(EXERCISE INPUTS Opens)
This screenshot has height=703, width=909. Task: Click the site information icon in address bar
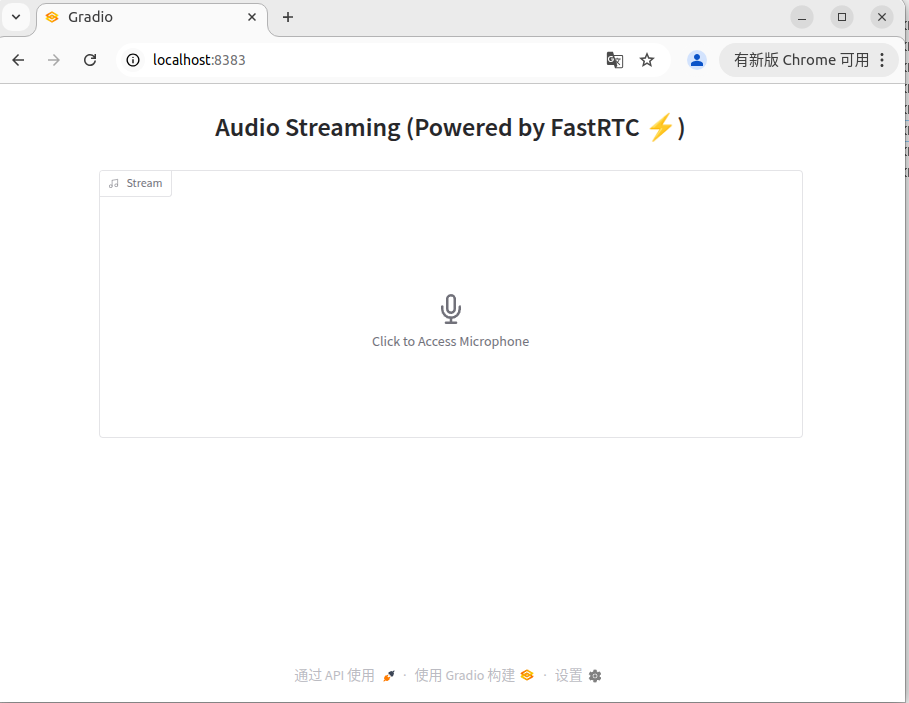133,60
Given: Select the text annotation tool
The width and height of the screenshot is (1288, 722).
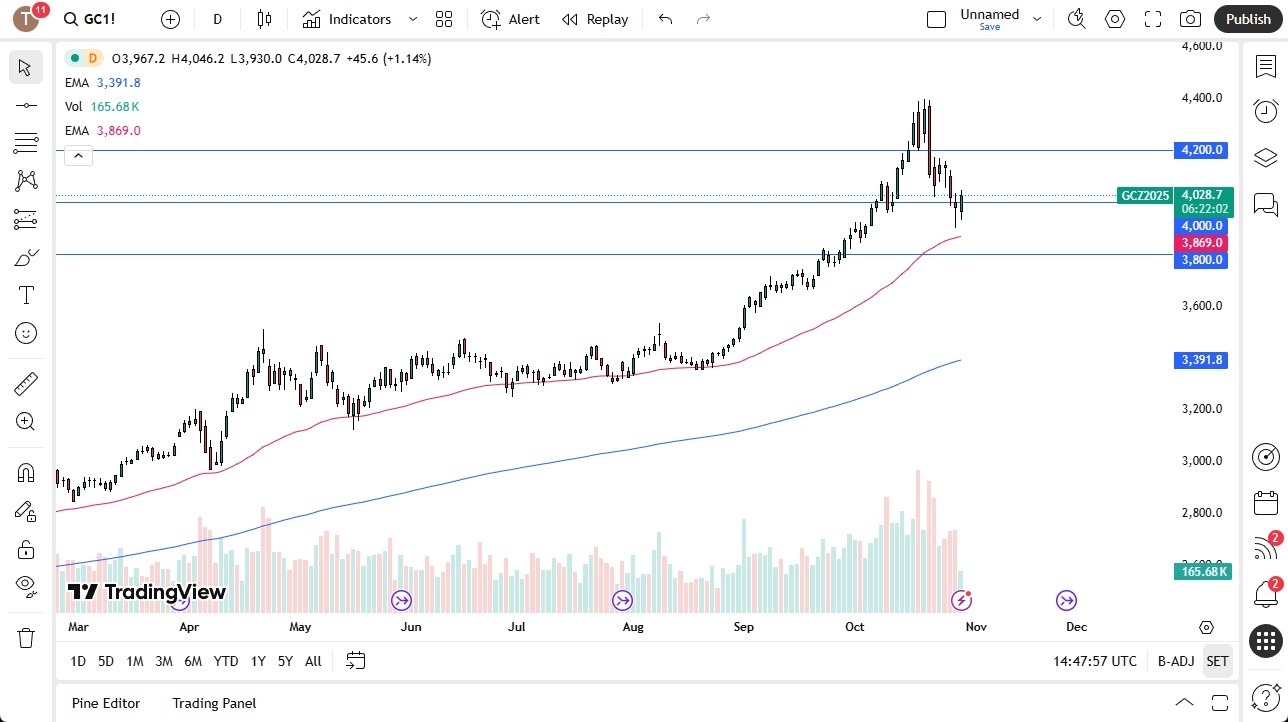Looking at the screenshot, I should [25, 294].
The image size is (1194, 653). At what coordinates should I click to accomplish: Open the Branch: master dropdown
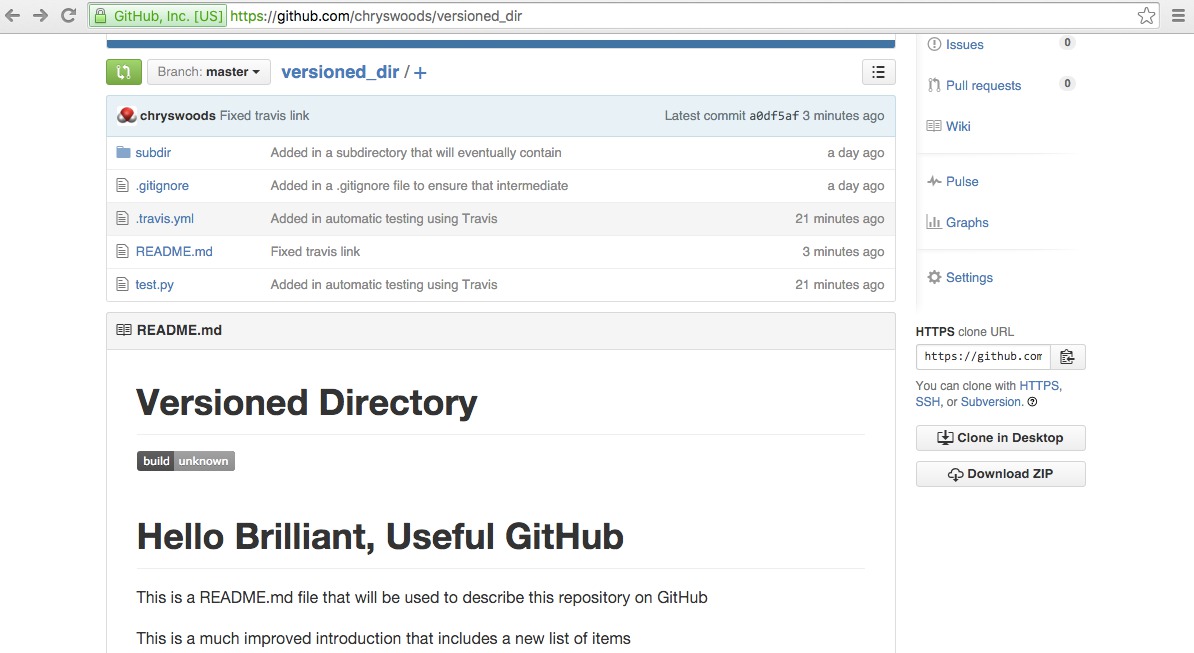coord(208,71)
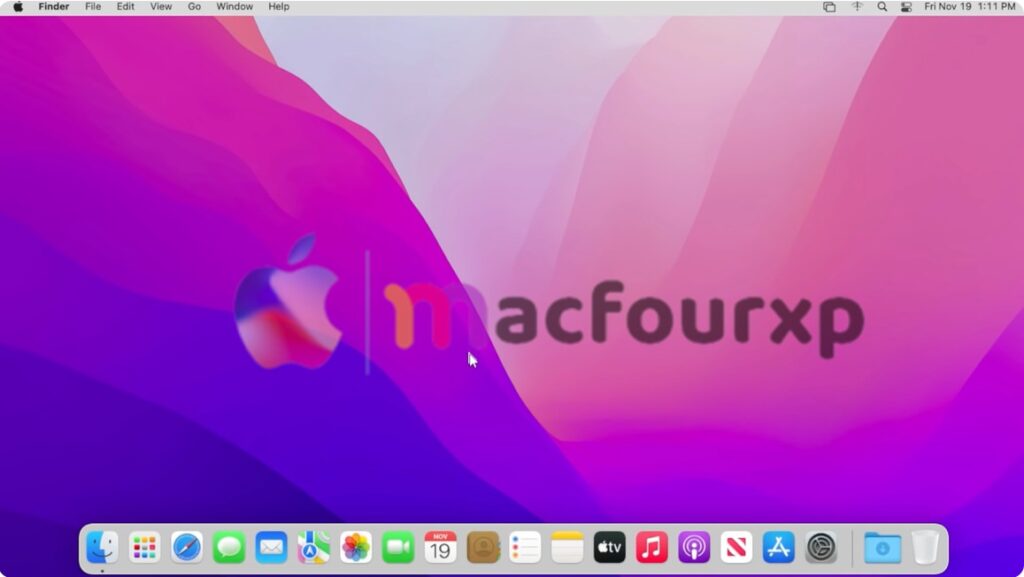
(EXERCISE INPUTS Closes)
▶ [EXERCISE OBJECTIVE]:
Reproduce the data word for word, excluding its pictures.

▶ [RESULT OF THIS EXERCISE]:
This screenshot has height=703, width=909. Task: Click the site information icon in address bar
133,60
Given: Select the text annotation tool
The width and height of the screenshot is (1288, 722).
Looking at the screenshot, I should [25, 294].
The image size is (1194, 653). At what coordinates should I click to accomplish: Open the Branch: master dropdown
coord(208,71)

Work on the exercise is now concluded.